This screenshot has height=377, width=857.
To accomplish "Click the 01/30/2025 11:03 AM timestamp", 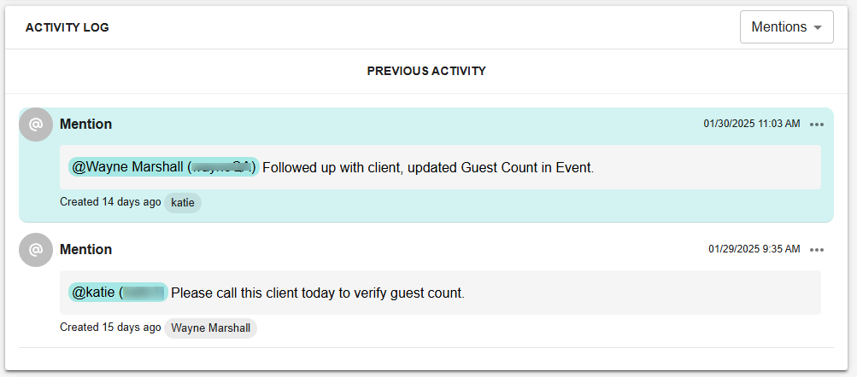I will tap(752, 124).
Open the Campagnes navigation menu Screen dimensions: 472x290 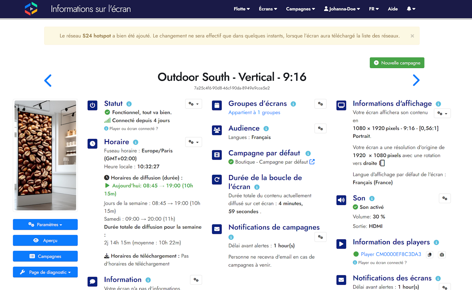(x=301, y=9)
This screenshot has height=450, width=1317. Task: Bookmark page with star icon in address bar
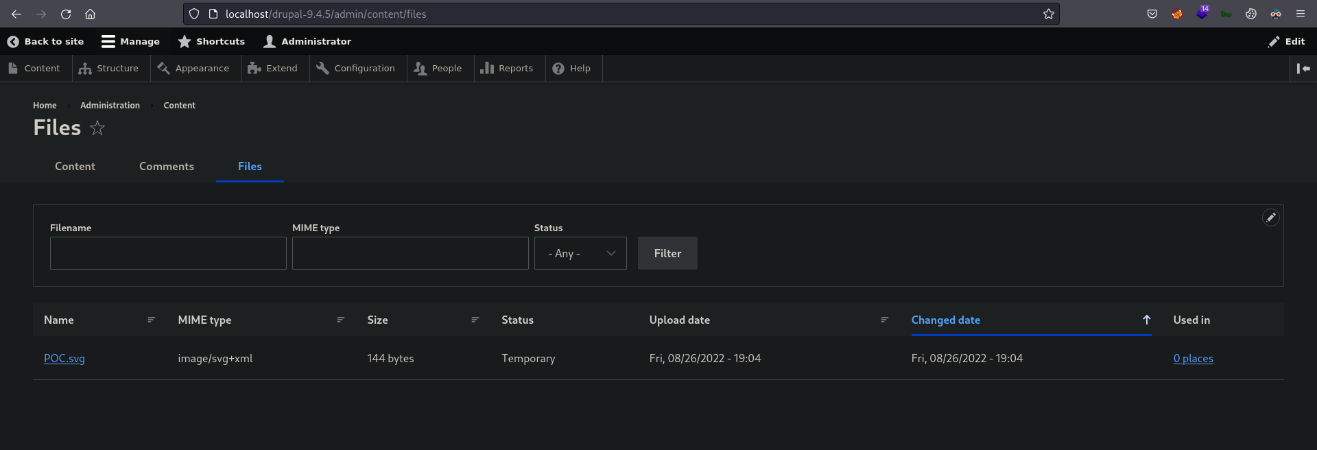(x=1048, y=14)
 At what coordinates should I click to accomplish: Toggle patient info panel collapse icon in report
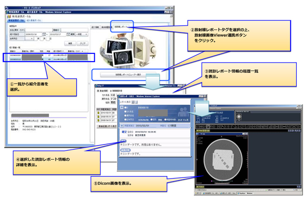click(122, 107)
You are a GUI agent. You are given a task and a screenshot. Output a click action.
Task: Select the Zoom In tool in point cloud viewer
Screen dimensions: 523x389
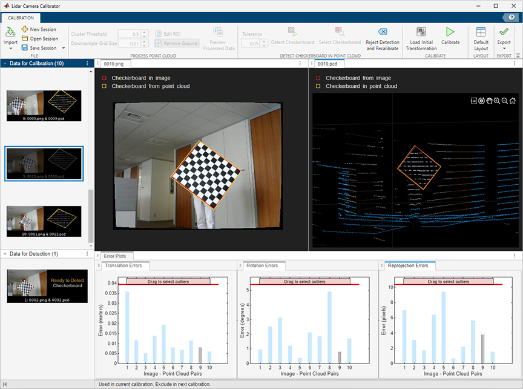click(x=496, y=101)
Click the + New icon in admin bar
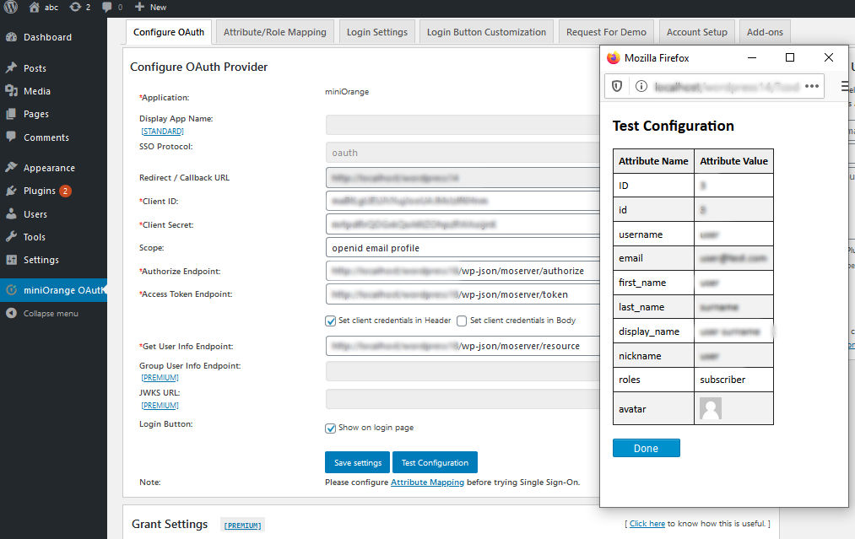The image size is (855, 539). [x=138, y=7]
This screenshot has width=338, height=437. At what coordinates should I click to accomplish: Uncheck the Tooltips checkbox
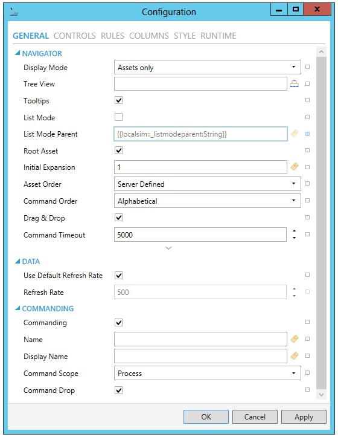[119, 100]
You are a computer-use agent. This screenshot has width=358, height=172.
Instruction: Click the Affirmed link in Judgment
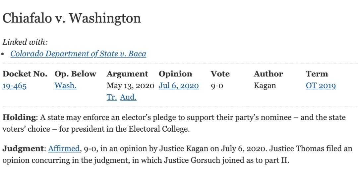(64, 149)
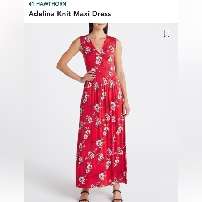This screenshot has width=202, height=202.
Task: Click the word HAWTHORN in the brand name
Action: tap(51, 4)
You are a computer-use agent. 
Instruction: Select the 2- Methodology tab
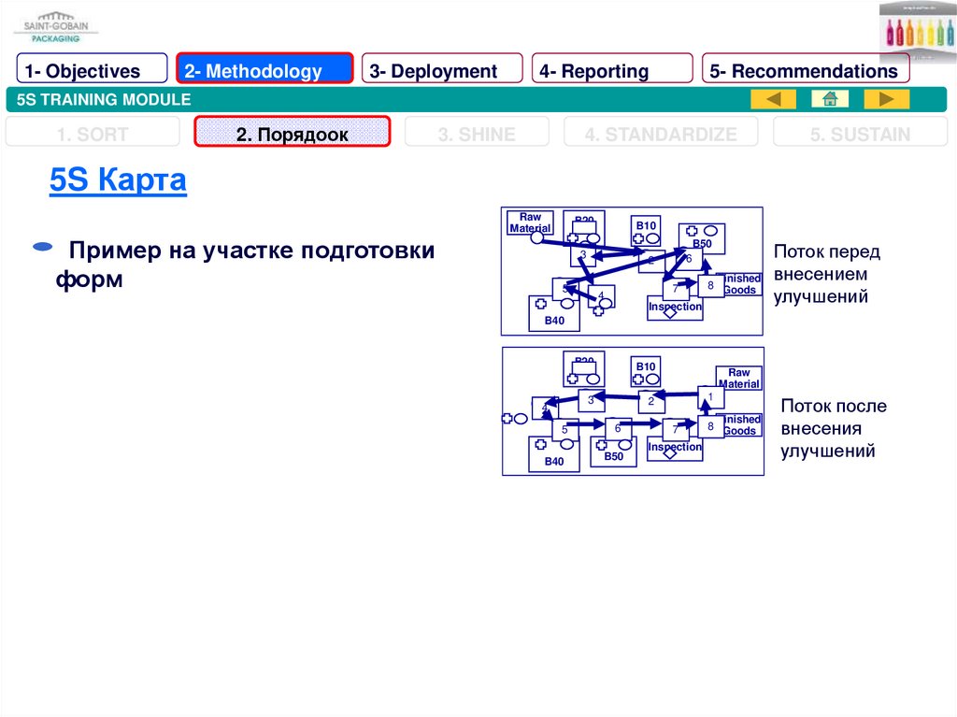[x=264, y=71]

──────────────────────────────

**TASK OBJECTIVE**
Starting at the line that contains "This screenshot has width=338, height=437.", restate each line verbatim through the final line of the listing, skipping all pictures.

**SOLUTION FOR THIS PROBLEM**
This screenshot has width=338, height=437. At what coordinates should I click to accomplish: Uncheck the Tooltips checkbox
[119, 100]
You are a computer-use agent. This screenshot has width=358, height=172.
Instruction: Click the Affirmed link in Judgment
(64, 149)
This screenshot has width=202, height=202.
Task: Click the word HAWTHORN in the brand name
Action: tap(51, 4)
You are a computer-use agent. 
Instruction: Select the 2- Methodology tab
[x=264, y=71]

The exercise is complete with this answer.